QR codes as marketing tool
Earlier this year, 1-800-Flowers.com implemented a custom QR code to market a collaboration with designer Jason Wu. The online florist’s customers received a QR code attached in their orders, and scanning them unlocked exclusive behind the scenes content from Wu. The collaboration marked the first of many pandemic-era QR-heavy campaigns.
Another brand that’s embraced on-premise QR codes is Stella Artois. During Thanksgiving week, Stella Artois launched branded stickers on Venmo to benefit the James Beard Foundation. For the sticker pack, in which Stella Artois worked with tech startup Holler, the brand pledged to donate $5 per sticker used from Nov. 13 to 27. Participating restaurants and bars displayed the code on signage, which prompted customers to search and add the Stella sticker to their payment when splitting the bill with friends or family.
With live event marketing still limited for alcohol companies, the beer brand was able to test the contactless method to reach customers at outdoor bars. Stella was only the latest alcoholic beverage company to launch Venmo stickers. Recently, Michelob Ultra, Smirnoff and Grey Goose launched similar marketing campaigns during the pandemic using QR codes.
“It’s a neat way to engage with consumers on the apps they use most,” said Laura Alito, director of marketing and communications of Anheuser-Busch’s premium division, who headed the campaign. Because the campaign is integrated with the already popular Venmo app, Stella Artois was able to also tap into that younger audience. According to the company, the campaign resulted in 1.8 million impressions for Stella Artois throughout the period.
QR-enabled customer service and brand experience
Brands like Ralph Lauren and Puma also recently began to print QR codes onto their products for post-purchase customer interactions. This year, Ralph Lauren began sewing labels with QR codes into garments as a means to track its supply chain with more transparency. The designer brand also displays the code in stores for access to interactive shopping trips.
Beginning in 2019, Puma took the trend a step further by covering its sneaker line with QR code patterns, which integrate with its stores’ augmented reality experience.

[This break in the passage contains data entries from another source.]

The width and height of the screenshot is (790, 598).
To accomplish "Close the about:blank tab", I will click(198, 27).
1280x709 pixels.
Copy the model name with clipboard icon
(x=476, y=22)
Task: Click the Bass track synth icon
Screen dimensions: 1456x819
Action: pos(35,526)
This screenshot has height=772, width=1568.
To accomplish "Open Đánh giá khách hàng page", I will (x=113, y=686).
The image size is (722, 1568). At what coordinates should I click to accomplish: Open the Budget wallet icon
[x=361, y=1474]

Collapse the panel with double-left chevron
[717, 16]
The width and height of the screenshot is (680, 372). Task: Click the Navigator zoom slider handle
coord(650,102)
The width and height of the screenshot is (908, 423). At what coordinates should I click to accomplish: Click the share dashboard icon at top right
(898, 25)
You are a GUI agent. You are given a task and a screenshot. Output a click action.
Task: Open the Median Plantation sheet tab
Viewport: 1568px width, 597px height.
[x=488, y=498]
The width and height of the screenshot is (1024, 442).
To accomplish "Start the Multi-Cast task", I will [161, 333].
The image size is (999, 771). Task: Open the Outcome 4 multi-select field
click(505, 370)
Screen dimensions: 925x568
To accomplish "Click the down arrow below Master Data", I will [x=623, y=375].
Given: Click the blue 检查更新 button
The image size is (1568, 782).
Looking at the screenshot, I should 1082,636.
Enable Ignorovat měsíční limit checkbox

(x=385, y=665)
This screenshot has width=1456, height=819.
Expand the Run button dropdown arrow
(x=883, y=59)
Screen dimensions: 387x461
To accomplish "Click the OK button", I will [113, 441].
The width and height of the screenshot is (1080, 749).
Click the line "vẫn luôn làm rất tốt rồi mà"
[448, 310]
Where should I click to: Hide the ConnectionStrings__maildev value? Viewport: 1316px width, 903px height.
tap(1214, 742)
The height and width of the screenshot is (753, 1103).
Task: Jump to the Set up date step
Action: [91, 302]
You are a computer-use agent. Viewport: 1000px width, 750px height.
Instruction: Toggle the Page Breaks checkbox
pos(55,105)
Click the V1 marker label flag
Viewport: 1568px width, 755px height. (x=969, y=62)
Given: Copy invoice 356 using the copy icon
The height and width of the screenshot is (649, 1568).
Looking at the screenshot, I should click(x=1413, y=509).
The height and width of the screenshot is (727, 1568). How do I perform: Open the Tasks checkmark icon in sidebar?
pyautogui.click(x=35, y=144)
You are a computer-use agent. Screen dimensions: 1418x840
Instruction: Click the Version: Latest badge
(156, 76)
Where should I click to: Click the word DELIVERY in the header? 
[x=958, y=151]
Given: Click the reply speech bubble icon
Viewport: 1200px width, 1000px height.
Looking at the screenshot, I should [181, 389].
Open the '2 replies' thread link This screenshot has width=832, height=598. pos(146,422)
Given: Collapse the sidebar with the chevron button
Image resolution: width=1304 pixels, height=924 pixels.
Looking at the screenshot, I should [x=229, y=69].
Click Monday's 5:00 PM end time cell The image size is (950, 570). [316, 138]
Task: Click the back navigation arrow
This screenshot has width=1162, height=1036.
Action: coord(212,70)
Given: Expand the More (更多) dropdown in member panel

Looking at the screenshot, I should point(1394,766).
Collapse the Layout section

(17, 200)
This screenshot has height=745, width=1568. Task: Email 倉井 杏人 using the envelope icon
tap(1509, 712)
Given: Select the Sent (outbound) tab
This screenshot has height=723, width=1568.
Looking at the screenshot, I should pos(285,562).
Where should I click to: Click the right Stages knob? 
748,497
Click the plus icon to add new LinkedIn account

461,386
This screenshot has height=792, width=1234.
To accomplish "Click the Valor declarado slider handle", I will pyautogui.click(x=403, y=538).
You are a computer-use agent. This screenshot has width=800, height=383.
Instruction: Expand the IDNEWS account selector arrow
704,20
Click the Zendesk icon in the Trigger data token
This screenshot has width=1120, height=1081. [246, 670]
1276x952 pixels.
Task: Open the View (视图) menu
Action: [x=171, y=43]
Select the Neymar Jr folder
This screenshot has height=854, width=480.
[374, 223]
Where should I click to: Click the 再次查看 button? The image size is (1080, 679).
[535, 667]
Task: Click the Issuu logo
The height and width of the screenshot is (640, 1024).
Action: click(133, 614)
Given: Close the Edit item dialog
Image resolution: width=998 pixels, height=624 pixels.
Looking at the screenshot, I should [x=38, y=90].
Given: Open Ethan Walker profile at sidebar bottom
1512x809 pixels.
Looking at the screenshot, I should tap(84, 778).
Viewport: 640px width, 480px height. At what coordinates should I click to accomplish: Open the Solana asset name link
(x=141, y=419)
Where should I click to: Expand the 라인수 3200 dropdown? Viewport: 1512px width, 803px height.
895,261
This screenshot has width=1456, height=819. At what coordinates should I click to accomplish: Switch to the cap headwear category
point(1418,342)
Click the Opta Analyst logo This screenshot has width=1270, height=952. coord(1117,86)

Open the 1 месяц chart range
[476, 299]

DTC candle brand Cadence Candle Co., which launched in 2019, has been integrating music playlists with its products via printed QR code. Each of the company’s candle scents is accompanied by a curated Spotify playlist, which have become even more popular among customers in recent months. The company’s “about” page or “meet the founder” page are both accessible via QR codes, printed on packaging. Initially, the idea was to go for a unique tech-based branding “that millennials and Gen Z customers can relate to,” said founder Taelor Salmon. “Then the pandemic happened, and so here we are.” Since then, the company’s branding has also been integrated into retail partners’ own marketing campaigns, such as Neighborhood Goods’ newsletter and social media.
Whether it’s thinking about product demos enabled with QR codes instead of touch screens or investing in digital experiences over traditional retail, 2021 is going to be different, said Maggie Bryan, director of UX at Stink Studios, a New York-based advertising agency. Since QR codes have become more ubiquitous, she said they’re likely to stick around and become an integral part of how people shop in a post-coronavirus world.
“What’s ‘cool’ about a QR code isn’t that it looks like something futuristic, it’s that it works like magic,” Bryan said. “They’re dorky but they are dead simple and work really, really well.”